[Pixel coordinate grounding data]
◆ ◆ ◆ ◆ ◆

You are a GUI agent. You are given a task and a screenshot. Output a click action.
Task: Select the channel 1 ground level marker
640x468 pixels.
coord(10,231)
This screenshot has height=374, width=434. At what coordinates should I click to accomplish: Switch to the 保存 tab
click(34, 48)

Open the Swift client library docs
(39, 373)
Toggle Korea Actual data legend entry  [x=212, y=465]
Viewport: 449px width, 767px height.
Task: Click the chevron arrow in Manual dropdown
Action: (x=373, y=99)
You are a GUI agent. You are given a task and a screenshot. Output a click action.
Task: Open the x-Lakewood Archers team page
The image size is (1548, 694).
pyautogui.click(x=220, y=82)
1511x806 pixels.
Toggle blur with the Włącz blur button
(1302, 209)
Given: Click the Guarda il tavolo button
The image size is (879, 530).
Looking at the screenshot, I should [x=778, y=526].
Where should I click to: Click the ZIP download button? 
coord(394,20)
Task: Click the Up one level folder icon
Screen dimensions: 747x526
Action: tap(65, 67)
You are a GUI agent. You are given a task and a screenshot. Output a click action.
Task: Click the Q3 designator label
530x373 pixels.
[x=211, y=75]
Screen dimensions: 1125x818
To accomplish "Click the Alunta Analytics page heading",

◆ ◆ ◆ ◆ ◆

:: What is needed ::
Your answer must be an exact copy of all the entries.

:: Response to this task ::
You are a GUI agent. You are given a task and a screenshot. Output a click action.
Task: Select the channel 1 ground level marker
640x468 pixels.
coord(10,231)
This screenshot has height=374, width=434. At what coordinates should I click to accomplish: Switch to the 保存 tab
click(34, 48)

Open the Swift client library docs
(39, 373)
Toggle Korea Actual data legend entry  [x=212, y=465]
Viewport: 449px width, 767px height.
Task: Click the chevron arrow in Manual dropdown
Action: (x=373, y=99)
You are a GUI agent. You are given a task and a screenshot. Output a click action.
Task: Open the x-Lakewood Archers team page
The image size is (1548, 694).
pyautogui.click(x=220, y=82)
1511x806 pixels.
Toggle blur with the Włącz blur button
(1302, 209)
Given: Click the Guarda il tavolo button
The image size is (879, 530).
Looking at the screenshot, I should [x=778, y=526].
Where should I click to: Click the ZIP download button? 
coord(394,20)
Task: Click the Up one level folder icon
Screen dimensions: 747x526
Action: tap(65, 67)
You are a GUI agent. You are given a task and a screenshot. Output a click action.
Task: Click the Q3 designator label
530x373 pixels.
[x=211, y=75]
Screen dimensions: 1125x818
To accomplish "Click the Alunta Analytics page heading",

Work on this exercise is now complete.